The electronic health record is planned as a database though it has not been implemented yet because there is still no legal framework. After all, data privacy concerns are inevitable wherever data is stored. Even though the corresponding regulations and restrictions are meant to ensure patient safety and personal data security, they slow down the pace of digital transformation and the overall development of the Smart Hospital at the same time. What’s more, there is often a lack of infrastructure to support connectivity.
Dr. da Vinci and Professor Robot?
The personal contact between physician and patient will probably not be replaced by a machine in the future. The aim of the Smart Hospital is rather to optimize processes through digitalization that are time-consuming for humans and slow down patient care.
All Smart Hospital concepts explicitly center on the patient and his/her well-being. Time and again, the fact that everything happens in the best interest of the patient is being emphasized. Yet this begs the question of whether constant data generation causes the patient to simply be perceived as precisely that: an accumulation of data. After all, how can a hospital where machines play such a major role in organization, as well as diagnostics and treatment, still be on the patient's side?

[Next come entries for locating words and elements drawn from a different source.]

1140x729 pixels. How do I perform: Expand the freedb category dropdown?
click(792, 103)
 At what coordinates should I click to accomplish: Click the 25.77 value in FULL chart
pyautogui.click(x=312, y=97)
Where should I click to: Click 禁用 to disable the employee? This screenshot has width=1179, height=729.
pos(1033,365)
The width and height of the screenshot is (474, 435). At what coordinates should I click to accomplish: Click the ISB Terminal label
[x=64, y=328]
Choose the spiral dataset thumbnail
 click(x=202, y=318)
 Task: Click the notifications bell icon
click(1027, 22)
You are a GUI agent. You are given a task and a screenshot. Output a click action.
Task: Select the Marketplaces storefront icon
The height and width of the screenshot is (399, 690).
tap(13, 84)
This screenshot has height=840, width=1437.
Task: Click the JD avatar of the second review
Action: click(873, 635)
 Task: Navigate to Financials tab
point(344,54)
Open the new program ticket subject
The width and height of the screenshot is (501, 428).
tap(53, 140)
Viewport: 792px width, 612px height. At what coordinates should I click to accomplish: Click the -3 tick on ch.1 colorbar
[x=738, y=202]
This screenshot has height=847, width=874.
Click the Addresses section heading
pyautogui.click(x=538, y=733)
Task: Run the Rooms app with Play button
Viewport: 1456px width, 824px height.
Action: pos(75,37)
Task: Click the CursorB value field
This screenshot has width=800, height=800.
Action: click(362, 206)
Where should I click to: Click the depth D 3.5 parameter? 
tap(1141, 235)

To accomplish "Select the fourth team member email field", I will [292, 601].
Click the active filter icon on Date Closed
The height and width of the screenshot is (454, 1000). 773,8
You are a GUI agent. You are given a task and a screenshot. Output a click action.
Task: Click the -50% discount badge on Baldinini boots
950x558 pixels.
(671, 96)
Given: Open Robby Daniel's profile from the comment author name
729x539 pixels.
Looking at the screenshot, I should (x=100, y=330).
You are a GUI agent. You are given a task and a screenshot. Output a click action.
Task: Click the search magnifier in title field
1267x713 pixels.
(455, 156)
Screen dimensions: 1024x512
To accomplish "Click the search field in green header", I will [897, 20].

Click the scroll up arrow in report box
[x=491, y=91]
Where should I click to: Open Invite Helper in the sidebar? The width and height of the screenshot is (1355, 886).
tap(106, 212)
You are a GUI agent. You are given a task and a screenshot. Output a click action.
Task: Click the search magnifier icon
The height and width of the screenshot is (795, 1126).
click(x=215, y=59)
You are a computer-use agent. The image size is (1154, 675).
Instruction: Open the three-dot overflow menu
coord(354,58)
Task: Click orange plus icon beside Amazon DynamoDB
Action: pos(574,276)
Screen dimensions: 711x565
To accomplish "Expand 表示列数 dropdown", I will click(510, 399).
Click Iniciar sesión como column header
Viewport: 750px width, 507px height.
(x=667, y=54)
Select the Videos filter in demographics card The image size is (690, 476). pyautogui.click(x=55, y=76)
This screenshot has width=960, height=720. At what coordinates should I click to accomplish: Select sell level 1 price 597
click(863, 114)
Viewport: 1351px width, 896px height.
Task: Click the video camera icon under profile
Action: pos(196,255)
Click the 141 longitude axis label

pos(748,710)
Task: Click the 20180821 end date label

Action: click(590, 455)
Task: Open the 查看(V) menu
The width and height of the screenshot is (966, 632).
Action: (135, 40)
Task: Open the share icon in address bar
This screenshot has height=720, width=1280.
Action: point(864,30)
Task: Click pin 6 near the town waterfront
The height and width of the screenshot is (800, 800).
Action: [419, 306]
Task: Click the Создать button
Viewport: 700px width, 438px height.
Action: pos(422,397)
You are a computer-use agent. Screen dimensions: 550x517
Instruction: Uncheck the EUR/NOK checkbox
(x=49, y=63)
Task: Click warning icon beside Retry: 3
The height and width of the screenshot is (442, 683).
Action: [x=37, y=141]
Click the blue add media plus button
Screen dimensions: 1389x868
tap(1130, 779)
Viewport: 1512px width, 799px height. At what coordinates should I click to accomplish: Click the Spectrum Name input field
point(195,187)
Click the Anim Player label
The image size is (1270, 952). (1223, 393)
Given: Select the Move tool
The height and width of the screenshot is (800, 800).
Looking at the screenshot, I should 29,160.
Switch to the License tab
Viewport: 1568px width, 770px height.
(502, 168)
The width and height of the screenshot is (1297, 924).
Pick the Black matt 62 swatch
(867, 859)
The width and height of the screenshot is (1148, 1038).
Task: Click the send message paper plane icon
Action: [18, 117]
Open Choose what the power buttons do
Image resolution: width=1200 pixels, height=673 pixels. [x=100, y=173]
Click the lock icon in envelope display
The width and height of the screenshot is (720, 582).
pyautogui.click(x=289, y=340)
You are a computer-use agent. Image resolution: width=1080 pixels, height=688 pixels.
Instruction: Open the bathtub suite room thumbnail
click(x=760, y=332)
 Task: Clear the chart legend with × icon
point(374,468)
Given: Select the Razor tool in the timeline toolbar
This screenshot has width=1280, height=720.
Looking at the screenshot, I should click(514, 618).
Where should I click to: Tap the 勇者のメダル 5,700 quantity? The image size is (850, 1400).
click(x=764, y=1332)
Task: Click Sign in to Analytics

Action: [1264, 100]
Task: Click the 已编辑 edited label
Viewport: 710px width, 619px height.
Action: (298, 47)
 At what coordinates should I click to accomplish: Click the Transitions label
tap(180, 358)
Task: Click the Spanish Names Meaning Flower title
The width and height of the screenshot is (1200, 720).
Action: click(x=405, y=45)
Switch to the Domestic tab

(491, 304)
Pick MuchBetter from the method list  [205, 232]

Despite the digital and technical processes, it is impossible to imagine a hospital without the human factor. Machines don’t have common sense and blindly do what human beings tell them to do. For example, if a machine learning program is fed with the wrong information, it subsequently learns wrong patterns. Only when human beings feed it with 100 percent accurate findings can artificial intelligence learn to make the correct diagnosis. And even a surgical robot does not operate fully on its own and is controlled by surgeons.
That's why we must keep one thing in mind for the future: Digitization is great, but human control is better. All entities at a Smart Hospital - people and machines – must, therefore, act intelligently.